Insurance companies risk creating a “genetic underclass” by excluding those who suffer with rare neurological conditions from cover, MPs have heard.

SNP MP Gavin Newlands told ministers that action was needed to help those with conditions such as Huntington’s Disease get access to insurance.

The Paisley and Renfrewshire North MP (pictured) said that many were being “unfairly refused or outright priced out of the market” because of “misleading and inaccurate” information about the condition.

He said: “Those with complex genealogical conditions such as Huntington’s in particular have real trouble trying to access affordable and fair insurance that the rest of us quite frankly take for granted.

“This is not an easy issue, there’s no easy fix, it is not black and white, but the barriers facing those affected remain deeply unfair.”

He added: “If we don’t develop a system that better understands these neurological conditions then we risk creating a genetic underclass of people who will be excluded from accessing affordable insurance due to misleading and inaccurate information gathered by insurance companies.

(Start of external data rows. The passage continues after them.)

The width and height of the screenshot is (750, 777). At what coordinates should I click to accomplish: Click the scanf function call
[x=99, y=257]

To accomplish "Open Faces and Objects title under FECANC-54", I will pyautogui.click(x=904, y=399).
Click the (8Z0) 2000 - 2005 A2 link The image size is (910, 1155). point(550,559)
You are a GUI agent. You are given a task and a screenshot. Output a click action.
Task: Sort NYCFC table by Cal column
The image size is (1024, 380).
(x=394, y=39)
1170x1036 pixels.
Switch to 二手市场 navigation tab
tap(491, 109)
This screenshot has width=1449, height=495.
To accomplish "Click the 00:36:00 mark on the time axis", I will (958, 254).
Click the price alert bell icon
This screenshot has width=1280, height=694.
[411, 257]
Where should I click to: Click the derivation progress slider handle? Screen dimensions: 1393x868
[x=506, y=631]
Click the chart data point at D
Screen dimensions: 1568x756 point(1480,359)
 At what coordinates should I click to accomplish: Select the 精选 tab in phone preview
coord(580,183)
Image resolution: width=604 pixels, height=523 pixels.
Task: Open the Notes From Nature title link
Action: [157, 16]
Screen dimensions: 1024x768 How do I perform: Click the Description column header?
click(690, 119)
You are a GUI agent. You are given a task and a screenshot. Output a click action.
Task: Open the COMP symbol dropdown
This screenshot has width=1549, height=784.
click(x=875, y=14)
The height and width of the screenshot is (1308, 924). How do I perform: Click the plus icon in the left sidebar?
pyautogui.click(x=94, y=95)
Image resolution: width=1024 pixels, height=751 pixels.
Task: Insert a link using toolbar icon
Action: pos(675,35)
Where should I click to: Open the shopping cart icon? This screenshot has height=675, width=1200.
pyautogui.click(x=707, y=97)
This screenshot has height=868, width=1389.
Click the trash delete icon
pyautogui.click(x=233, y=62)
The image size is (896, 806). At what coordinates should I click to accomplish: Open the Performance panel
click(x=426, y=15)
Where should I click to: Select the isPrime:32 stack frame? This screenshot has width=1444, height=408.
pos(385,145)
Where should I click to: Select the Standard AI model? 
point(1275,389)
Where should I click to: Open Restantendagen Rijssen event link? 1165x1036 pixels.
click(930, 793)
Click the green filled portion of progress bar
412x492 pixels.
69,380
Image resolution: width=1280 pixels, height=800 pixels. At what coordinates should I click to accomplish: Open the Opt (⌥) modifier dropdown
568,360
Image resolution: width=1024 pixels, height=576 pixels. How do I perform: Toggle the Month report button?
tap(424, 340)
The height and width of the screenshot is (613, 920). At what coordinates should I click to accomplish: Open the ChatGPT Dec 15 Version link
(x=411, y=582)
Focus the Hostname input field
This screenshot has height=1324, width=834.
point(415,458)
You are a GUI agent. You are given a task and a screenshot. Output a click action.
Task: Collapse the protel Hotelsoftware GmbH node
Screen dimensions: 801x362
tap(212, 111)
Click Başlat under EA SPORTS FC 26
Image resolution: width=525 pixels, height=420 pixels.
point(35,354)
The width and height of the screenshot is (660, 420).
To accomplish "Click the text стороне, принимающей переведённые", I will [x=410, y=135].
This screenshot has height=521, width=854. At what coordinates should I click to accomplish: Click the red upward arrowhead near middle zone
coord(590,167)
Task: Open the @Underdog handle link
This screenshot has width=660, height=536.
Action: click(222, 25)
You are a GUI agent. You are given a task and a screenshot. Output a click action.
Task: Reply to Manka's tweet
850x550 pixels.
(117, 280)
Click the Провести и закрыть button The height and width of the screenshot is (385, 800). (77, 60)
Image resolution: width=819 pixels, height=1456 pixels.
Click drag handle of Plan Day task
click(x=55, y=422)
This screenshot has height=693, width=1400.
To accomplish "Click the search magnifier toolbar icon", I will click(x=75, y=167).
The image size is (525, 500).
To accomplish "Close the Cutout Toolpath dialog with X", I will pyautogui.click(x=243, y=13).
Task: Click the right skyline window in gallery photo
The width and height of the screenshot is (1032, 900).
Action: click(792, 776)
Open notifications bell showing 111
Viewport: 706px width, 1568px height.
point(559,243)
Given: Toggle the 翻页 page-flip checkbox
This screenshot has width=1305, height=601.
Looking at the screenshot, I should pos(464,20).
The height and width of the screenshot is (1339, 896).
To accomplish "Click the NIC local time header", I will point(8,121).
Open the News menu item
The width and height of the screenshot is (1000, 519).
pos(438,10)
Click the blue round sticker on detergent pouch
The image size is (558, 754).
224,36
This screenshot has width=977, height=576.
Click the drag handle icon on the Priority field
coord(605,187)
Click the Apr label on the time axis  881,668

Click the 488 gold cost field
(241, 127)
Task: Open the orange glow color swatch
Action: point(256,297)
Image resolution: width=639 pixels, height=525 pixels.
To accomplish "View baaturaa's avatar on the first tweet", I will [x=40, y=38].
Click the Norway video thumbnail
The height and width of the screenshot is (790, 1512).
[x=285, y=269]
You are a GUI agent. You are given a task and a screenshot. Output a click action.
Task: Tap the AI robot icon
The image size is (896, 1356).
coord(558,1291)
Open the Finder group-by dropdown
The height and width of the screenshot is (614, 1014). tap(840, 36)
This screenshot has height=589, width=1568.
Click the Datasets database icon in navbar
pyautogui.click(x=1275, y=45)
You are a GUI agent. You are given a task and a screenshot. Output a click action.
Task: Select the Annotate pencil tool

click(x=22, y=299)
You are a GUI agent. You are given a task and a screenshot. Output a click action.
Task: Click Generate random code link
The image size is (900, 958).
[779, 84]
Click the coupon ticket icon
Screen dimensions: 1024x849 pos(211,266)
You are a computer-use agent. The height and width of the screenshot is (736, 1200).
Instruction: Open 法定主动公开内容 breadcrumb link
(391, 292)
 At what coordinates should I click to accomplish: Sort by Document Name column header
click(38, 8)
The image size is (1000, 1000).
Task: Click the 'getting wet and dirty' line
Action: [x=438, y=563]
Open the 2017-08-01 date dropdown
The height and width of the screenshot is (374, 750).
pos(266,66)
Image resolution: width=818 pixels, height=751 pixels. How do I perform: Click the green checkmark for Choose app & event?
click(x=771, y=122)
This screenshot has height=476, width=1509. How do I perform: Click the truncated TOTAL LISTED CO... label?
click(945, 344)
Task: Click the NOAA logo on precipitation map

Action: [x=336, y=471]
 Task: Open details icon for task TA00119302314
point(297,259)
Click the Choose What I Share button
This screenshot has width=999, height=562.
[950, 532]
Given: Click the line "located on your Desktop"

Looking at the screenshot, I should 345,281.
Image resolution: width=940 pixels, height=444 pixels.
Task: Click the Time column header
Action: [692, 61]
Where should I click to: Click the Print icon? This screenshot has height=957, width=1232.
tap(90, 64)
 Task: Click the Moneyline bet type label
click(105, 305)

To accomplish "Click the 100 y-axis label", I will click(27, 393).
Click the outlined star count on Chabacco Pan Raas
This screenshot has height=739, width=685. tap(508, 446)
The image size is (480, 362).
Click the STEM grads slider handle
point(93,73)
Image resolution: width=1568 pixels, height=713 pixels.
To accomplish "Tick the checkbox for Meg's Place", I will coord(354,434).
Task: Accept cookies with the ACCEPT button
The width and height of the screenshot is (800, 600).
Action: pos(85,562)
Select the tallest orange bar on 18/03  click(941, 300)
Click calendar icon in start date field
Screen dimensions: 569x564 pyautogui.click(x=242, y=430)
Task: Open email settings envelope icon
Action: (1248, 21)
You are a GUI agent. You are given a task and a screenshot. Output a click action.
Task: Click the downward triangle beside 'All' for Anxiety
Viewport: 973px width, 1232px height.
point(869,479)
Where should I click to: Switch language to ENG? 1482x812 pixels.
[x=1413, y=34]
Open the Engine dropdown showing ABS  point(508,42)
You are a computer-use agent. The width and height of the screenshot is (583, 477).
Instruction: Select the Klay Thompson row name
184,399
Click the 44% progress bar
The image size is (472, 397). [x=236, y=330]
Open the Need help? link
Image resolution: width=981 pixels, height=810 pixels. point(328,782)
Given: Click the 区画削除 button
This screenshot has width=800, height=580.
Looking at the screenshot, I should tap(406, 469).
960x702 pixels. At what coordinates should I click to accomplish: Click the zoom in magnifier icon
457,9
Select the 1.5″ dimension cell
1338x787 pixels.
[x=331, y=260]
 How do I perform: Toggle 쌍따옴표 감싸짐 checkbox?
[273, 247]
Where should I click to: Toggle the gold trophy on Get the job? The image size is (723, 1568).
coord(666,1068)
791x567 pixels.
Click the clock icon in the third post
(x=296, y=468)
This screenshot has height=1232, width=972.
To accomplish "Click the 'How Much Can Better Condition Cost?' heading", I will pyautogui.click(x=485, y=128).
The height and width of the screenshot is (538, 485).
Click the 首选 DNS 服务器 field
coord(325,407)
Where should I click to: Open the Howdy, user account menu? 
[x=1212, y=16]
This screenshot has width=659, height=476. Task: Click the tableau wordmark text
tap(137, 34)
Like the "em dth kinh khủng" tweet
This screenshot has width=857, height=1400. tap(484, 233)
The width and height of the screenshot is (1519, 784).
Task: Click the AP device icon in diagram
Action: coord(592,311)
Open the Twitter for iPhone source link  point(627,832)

“Those affected believe they have been discriminated against by the insurance companies. The Government has a duty to respond to the thousands of people across the UK who have been waiting for action to be taken against the insurance companies.

“There is plenty that could be done on the issue, I’d certainly start with the HD insurance review which is now nearly four years overdue.”

Treasury minister Stephen Barclay said there was nothing to suggest widespread exclusion from the insurance market, and a key document had been extended in 2014 which gave “clarity and confidence” to those undergoing tests as to how genetic information is treated by insurers.

“One needs to differentiate between two different points,” he said.

“The first is whether family history is taken into account by insurers, and in that regard yes it is, but that is not specific to rare conditions.

“I know from my own family history where family members have had a medical condition that affects not just in terms of life insurance, it affects other areas of insurance.

“It affects travel insurance, it affects a whole range of insurance, so family history is taken into account, and that was, to a degree, the substance of (Mr Newlands’s) remarks.

“That is different from whether those with concerns can have a predictive test, and the predictive test is capped at £500,000, 95% of life insurance falls within that cap, and it’s whether the predictive test is being fettered by the restriction on insurance.

“It’s to that where the concordat is there to give comfort to people that they can go ahead and have that genetic test.”